我正在使用 cURL 通过代理连接到 XML 页面。由于某种原因,该页面没有连接。解析不是问题,因此我不会将其包含在代码中。
from bs4 import BeautifulSoup
import time #added for curl
import subprocess #added for curl
import os #added for curl
file_name = raw_input("Type the name of the new file you will create: ")
g = open(file_name+".txt",'w')
g.write("---XML Parse---\n")
curlURL= 'F:\Downloads\curl-7.31.0-rtmp-ssh2-ssl-sspi-zlib-idn-static-bin-w32\curl.exe'
with open("list.txt") as f: #file from which information will be read and used in link
for line in f:
g.write("\nPage ID: "+line.rstrip('\n')+"\n")
link = "https://somewebsite.com/+line.rstrip('\n')"

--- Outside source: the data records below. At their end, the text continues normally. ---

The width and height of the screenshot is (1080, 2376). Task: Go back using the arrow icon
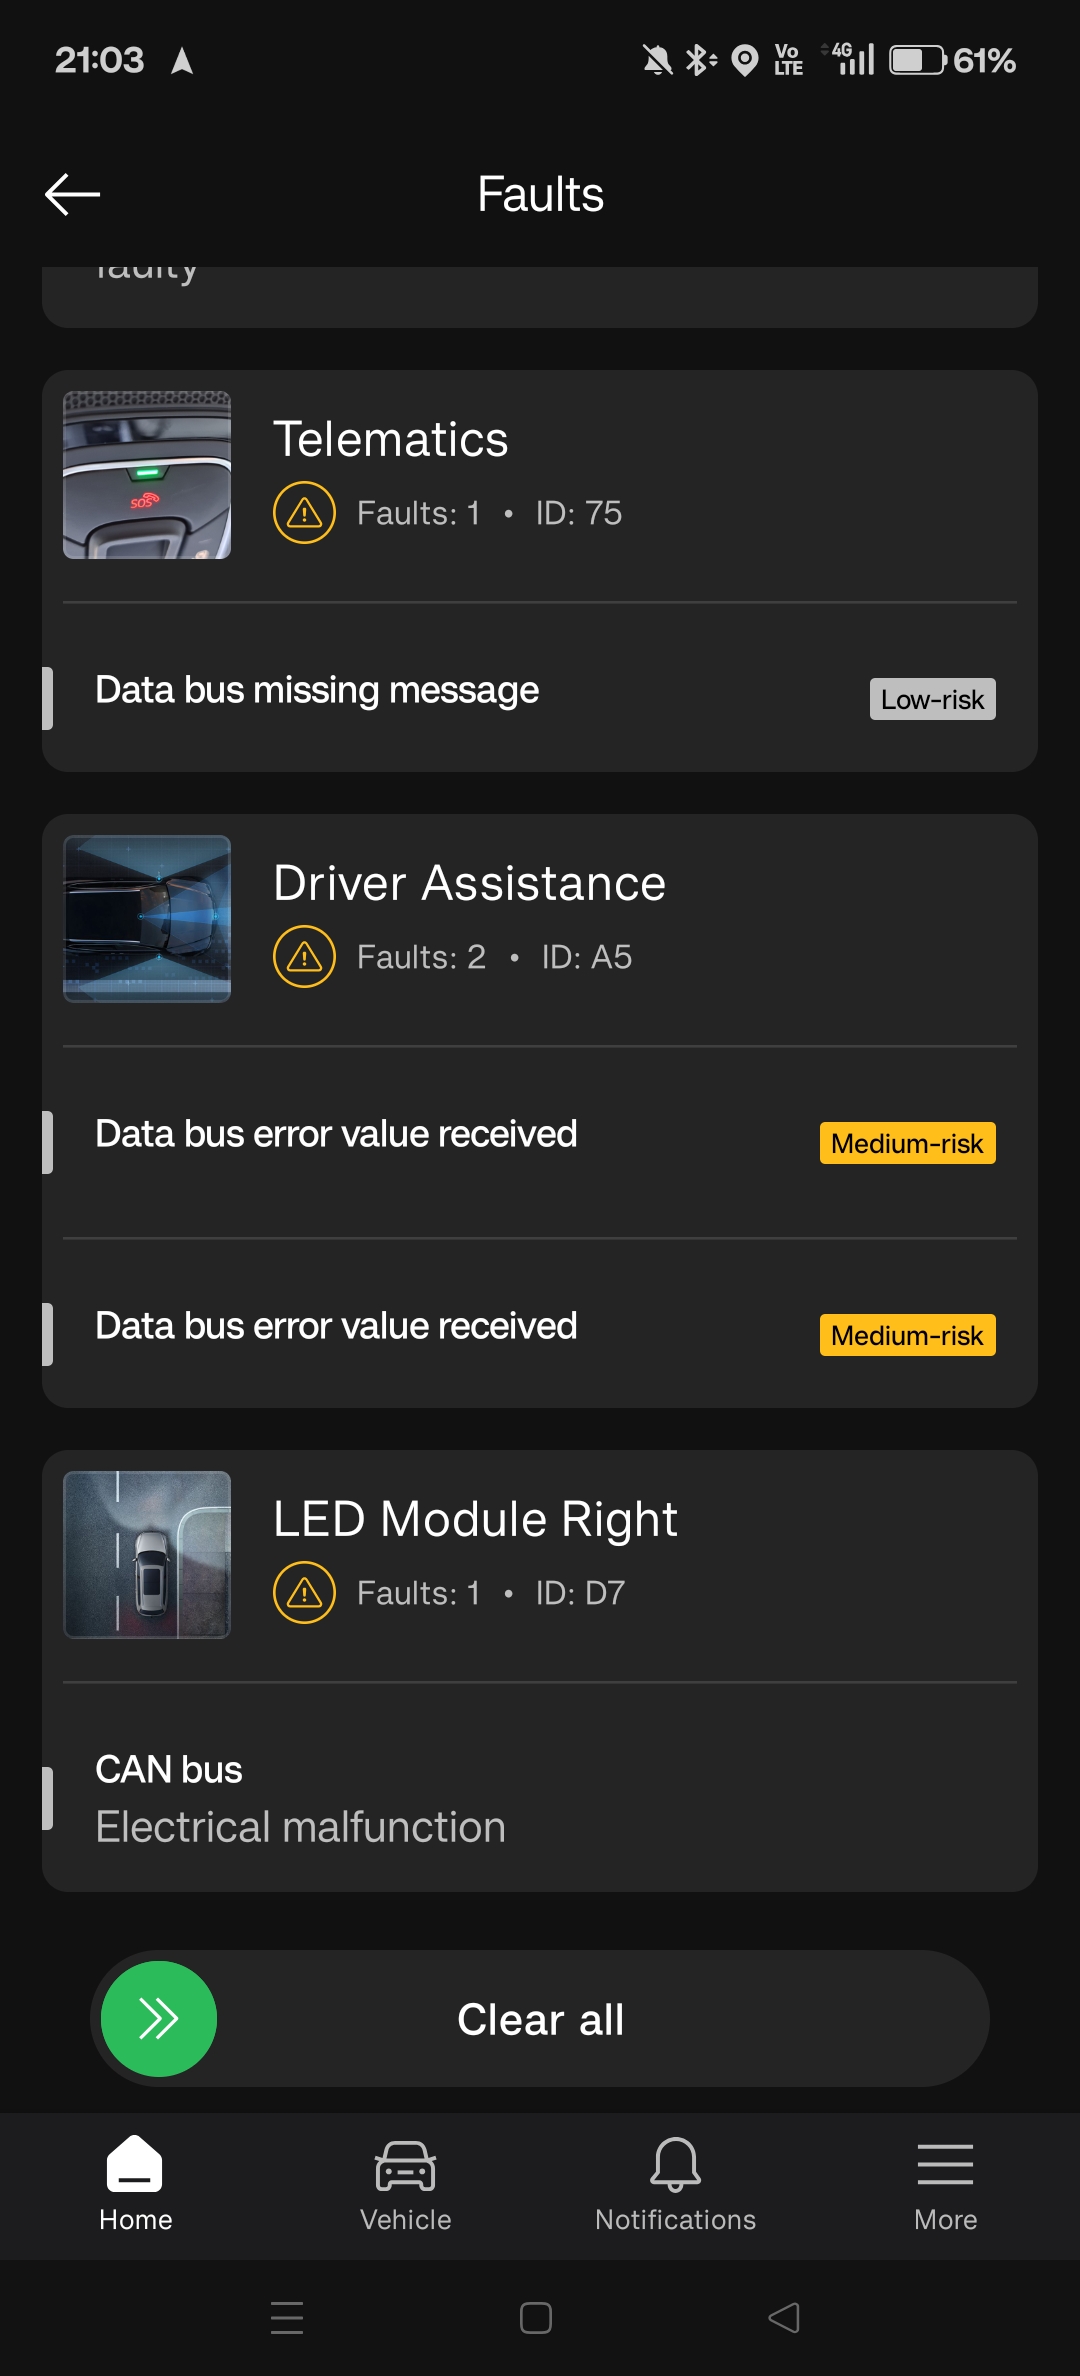coord(73,194)
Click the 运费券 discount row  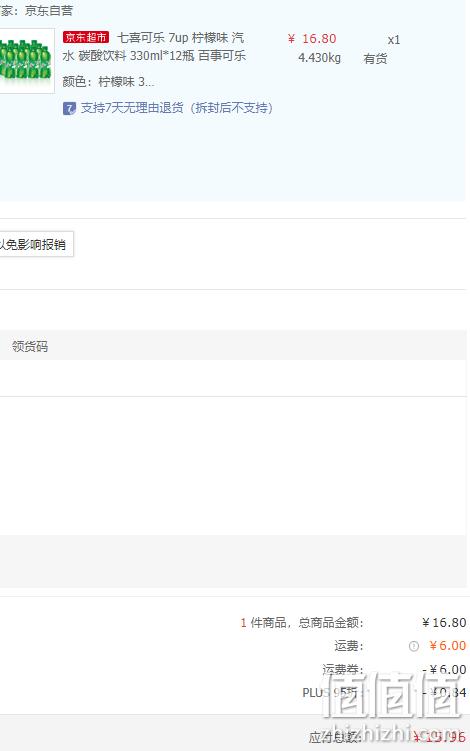coord(394,669)
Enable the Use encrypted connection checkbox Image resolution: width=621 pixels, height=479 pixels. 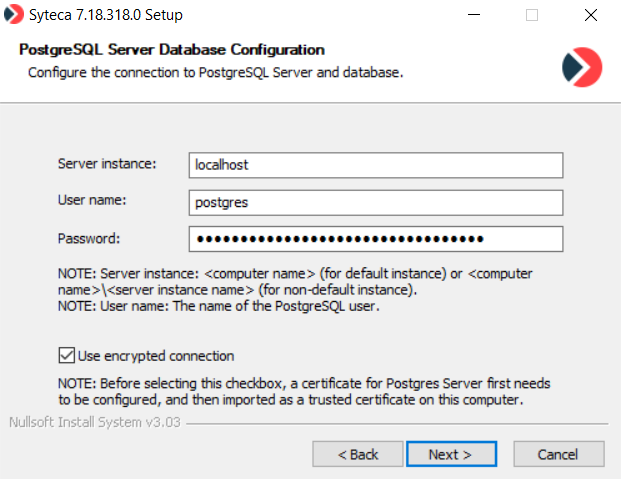click(x=67, y=355)
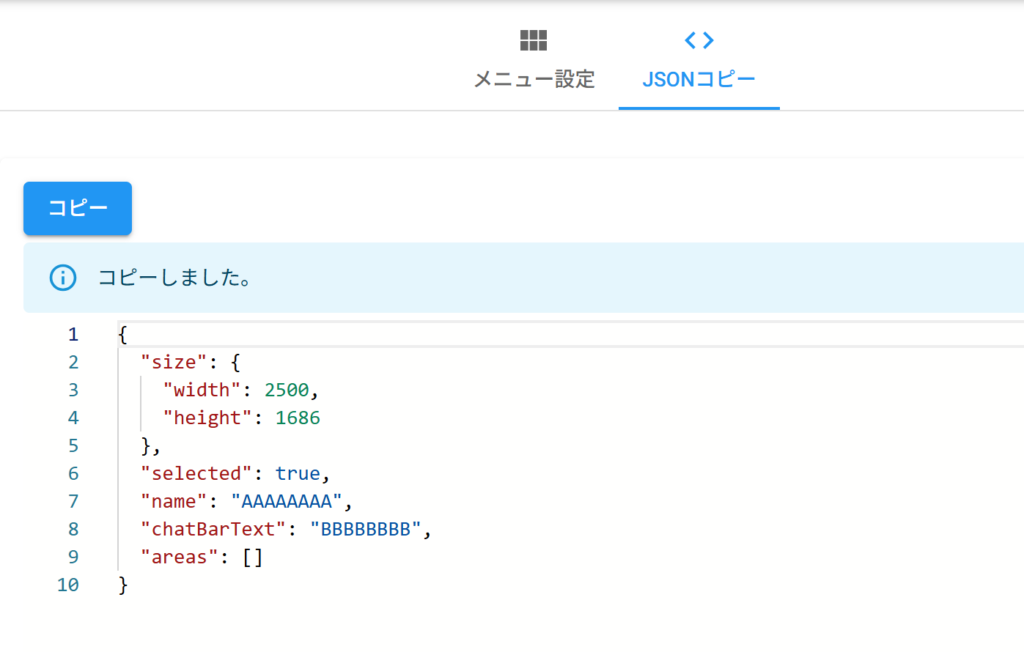Viewport: 1024px width, 652px height.
Task: Click the コピーしました。 notification message
Action: [x=174, y=278]
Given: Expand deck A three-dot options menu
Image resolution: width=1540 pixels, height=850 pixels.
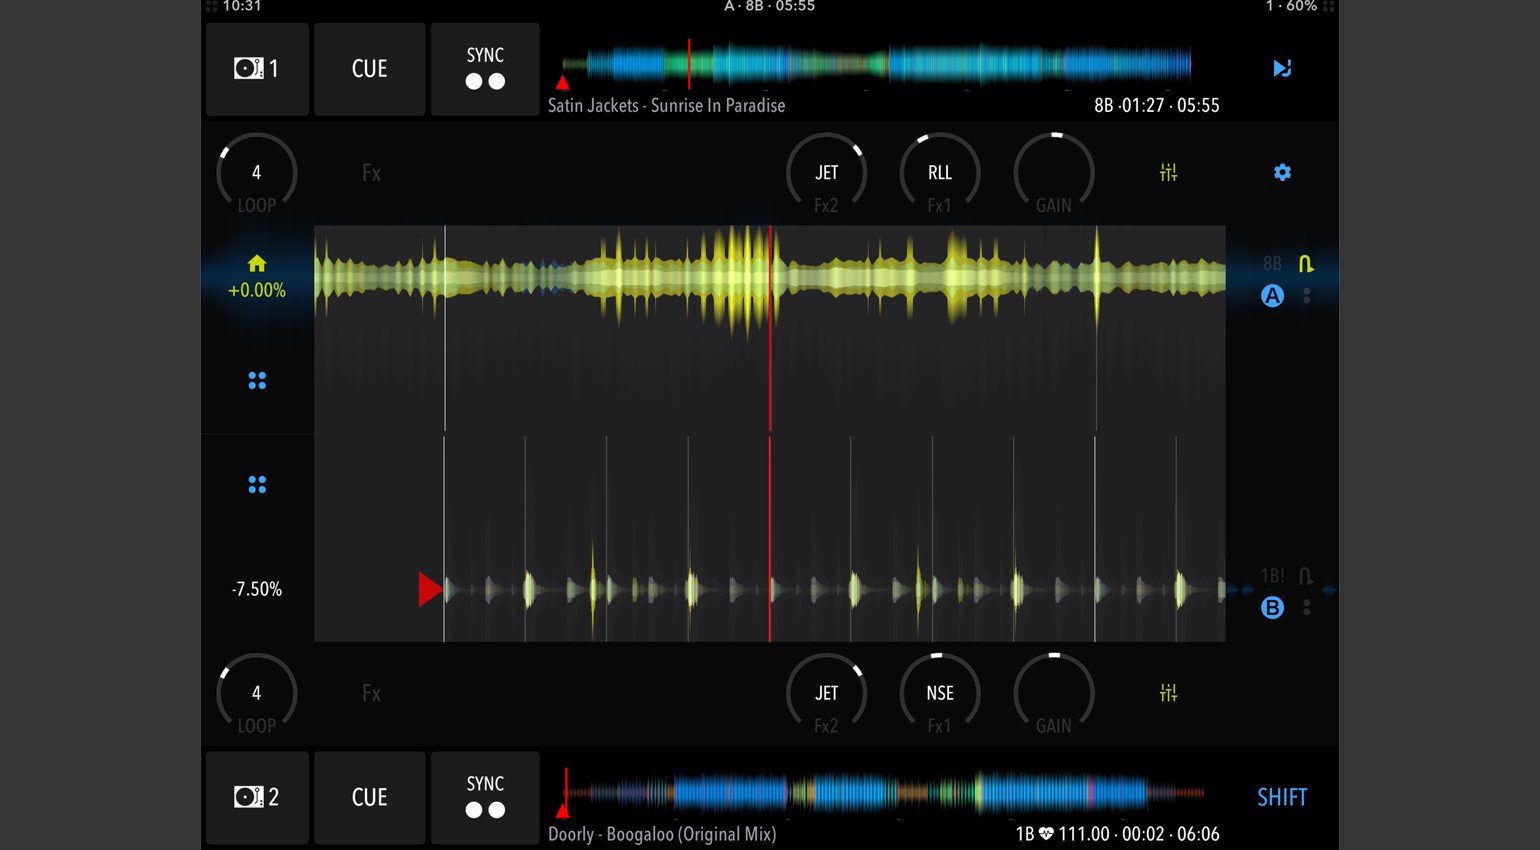Looking at the screenshot, I should pos(1307,296).
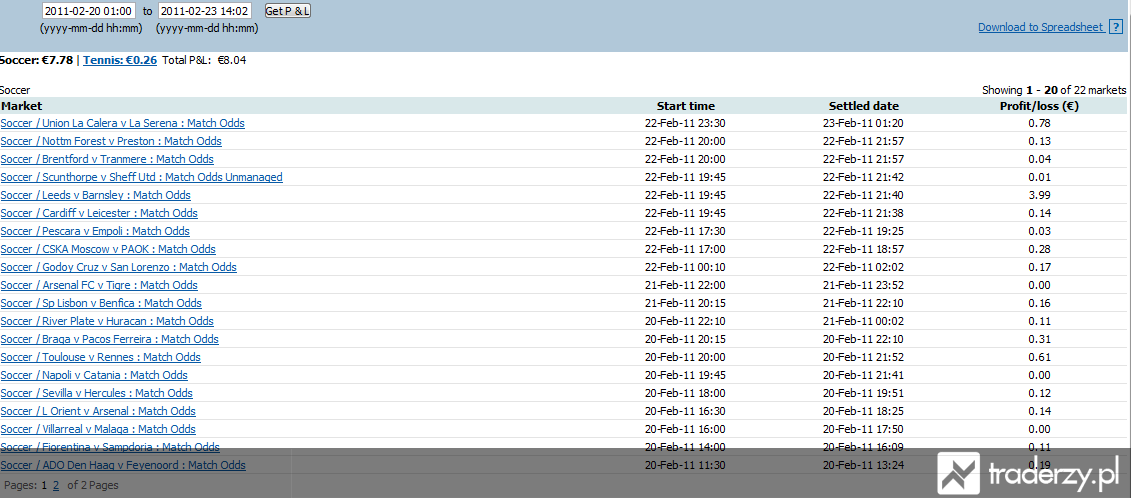Open River Plate v Huracan market
Screen dimensions: 1131x498
click(107, 322)
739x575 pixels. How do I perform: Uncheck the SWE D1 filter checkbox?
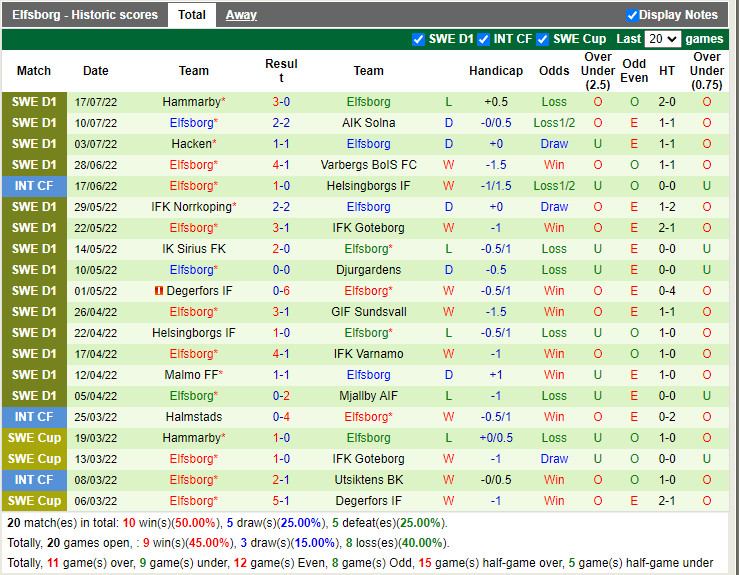419,39
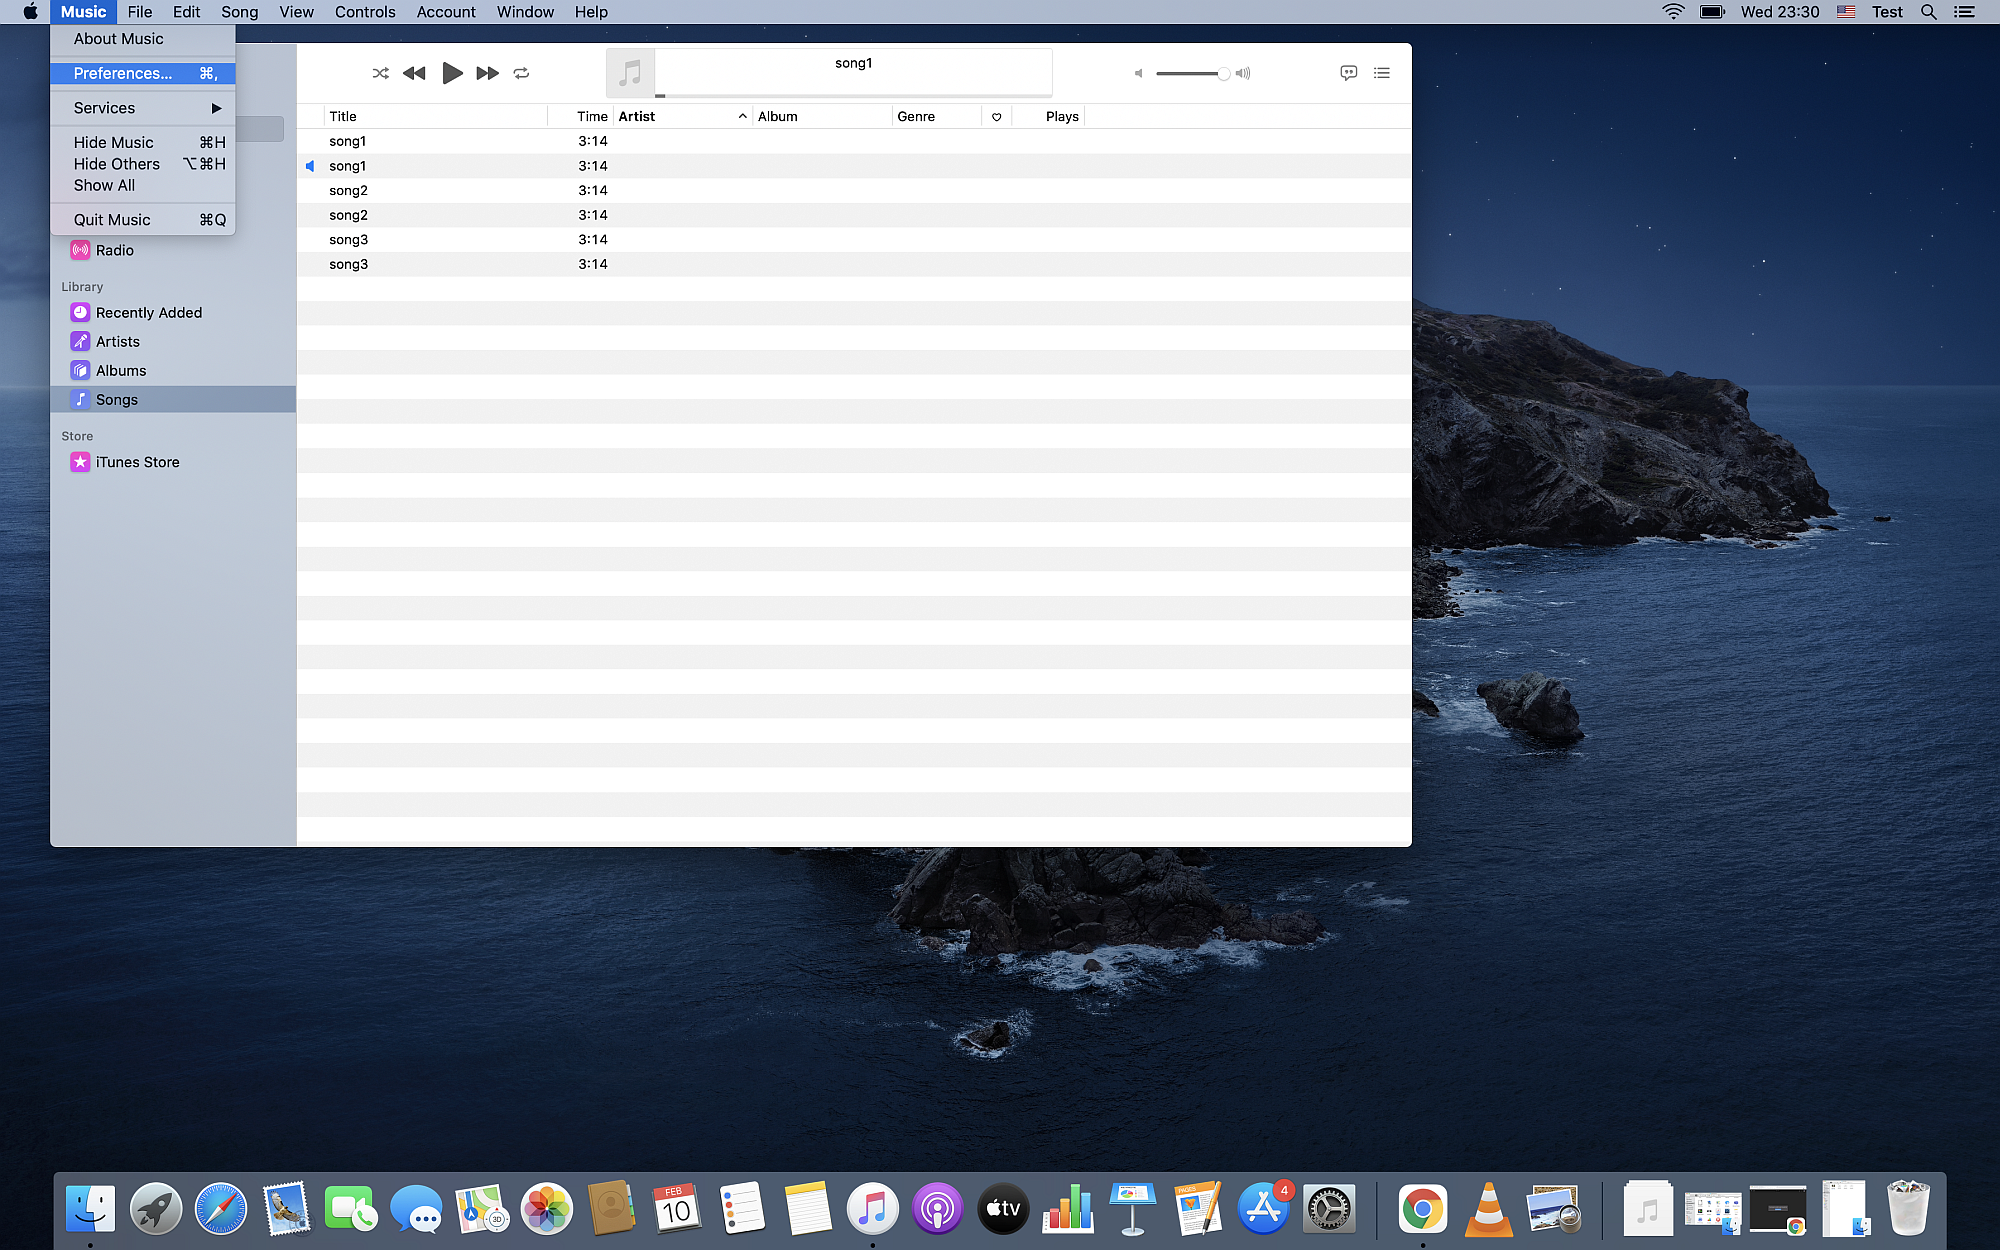Image resolution: width=2000 pixels, height=1250 pixels.
Task: Toggle mute on the volume control
Action: click(x=1139, y=72)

args = (curlURL+ ' -L ' +link+ ' -o c:\\temp.txt --proxy-ntlm -x http://myproxy:80 -k -U:') #using a proxy
print args
sp = subprocess.Popen(args) #run curl
sp.wait() #Wait for it to finish before proceeding
xml_string = open('C:/temp.txt', 'r').read() #read in the temporary file
time.sleep(3)
os.remove('C:/temp.txt') # clean up
soup = BeautifulSoup(xml_string)
result = soup.find('bibliographic-data')
if result is not None:
status = result['status']
g.write("\nApplication Status: "+status+"\n")
g.write("Most Recent Event Information: \n")
#...i go on to parse the document
我收到错误消息:
curl:(56) Received HTTP code 407 from proxy after CONNECT
知道为什么我被拒绝访问吗?